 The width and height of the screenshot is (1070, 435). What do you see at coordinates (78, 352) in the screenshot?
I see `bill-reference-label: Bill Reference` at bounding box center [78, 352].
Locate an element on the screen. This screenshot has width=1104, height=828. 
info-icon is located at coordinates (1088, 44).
==
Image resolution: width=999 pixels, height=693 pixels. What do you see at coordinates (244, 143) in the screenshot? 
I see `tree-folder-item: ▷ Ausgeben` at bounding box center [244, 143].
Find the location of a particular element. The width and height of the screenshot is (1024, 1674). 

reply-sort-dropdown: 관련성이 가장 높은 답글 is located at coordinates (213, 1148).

* _ACTIVITY_
Render the records from the line containing "Locate an element" through the line containing "info-icon is located" as a two-column CSV with the headers instruction and response. Give one row per record, with its text under instruction and its answer under response, each in a single quoted field and with any line breaks replaced by spaces.

* _SOLUTION FOR THIS EXERCISE_
instruction,response
"Locate an element on the screen. This screenshot has width=1104, height=828.","info-icon is located at coordinates (1088, 44)."